Royal Dutch Shell Plc (RDSA) signed China’s first shale-gas production sharing contract as the world’s second-largest economy seeks to unlock resources similar to those that sparked the U.S. natural gas boom.
Shell and China National Petroleum Corp (CNPZ)., the state- controlled parent of PetroChina Co. (857), agreed to explore, develop and produce shale gas in the Fushun-Yongchuan block in the Sichuan basin, an area covering about 3,500 square kilometers (1,350 square miles), London-based Shell said in a statement on its website yesterday.
Hydraulic fracturing, the technology behind shale gas that breaks open underground rocks, allowed the U.S. to become the world’s biggest gas producer.
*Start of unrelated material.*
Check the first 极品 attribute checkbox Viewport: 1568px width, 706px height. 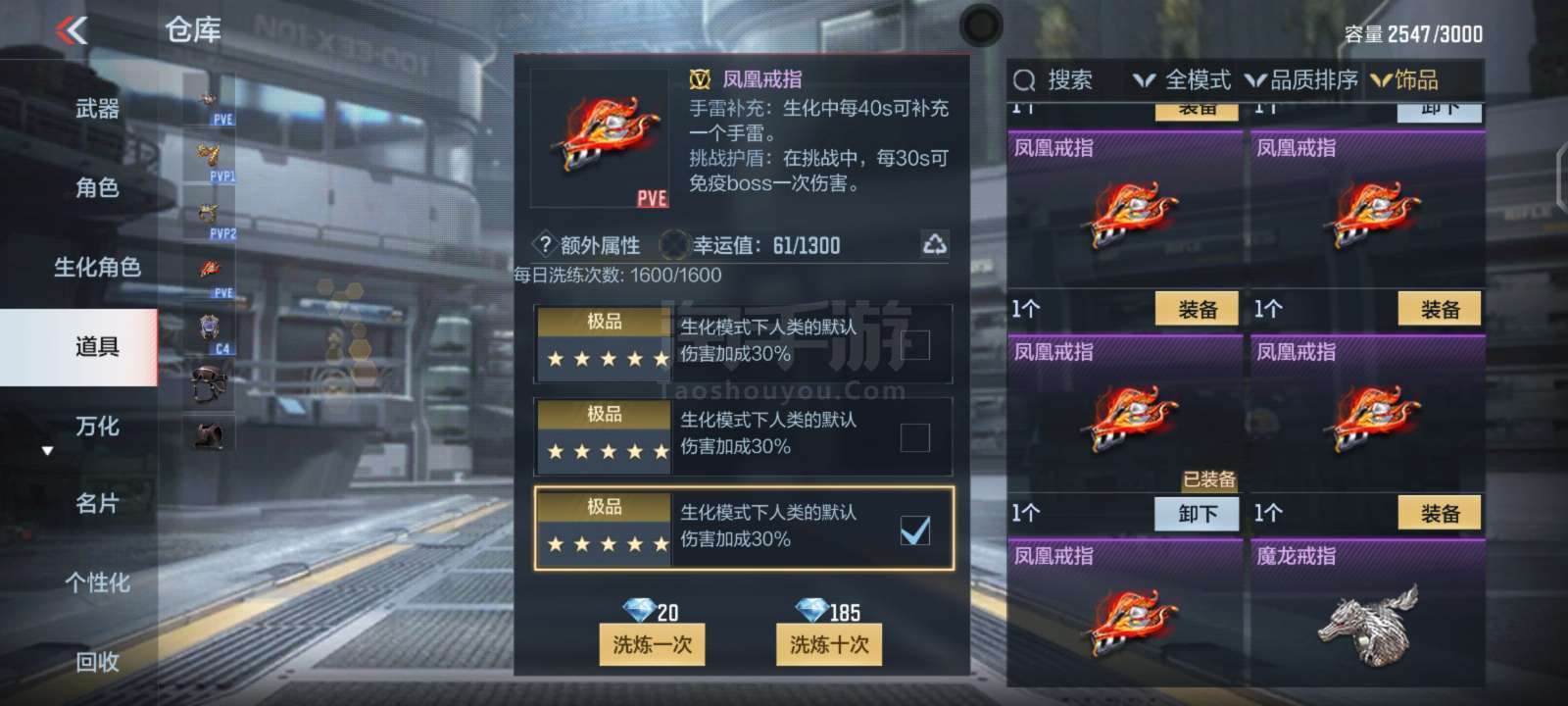pos(915,344)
China may have 50 percent more shale gas reserves than the U.S., according the U.S. Energy Information Administration.
“We are delighted about this new milestone in our strategic cooperation with CNPC,” Shell Chief Executive Officer Peter Voser said in a statement. “China has huge shale gas potential and we are committed to making a contribution in bringing that potential into reality.”
Shell Chief Financial Officer Simon Henry said last month that the company invested more than $400 million in shale projects with CNPC in China last year and that they plan to drill as many as 25 wells this year.
Chinese shale may hold 1,275 trillion cubic feet of technically recoverable gas, or 12 times the country’s conventional natural-gas deposits, according to a U.S. Energy Information Administration report published in April. China’s “technically recoverable” reserves are almost 50 percent more than the 862 trillion cubic feet held by the U.S., the EIA said.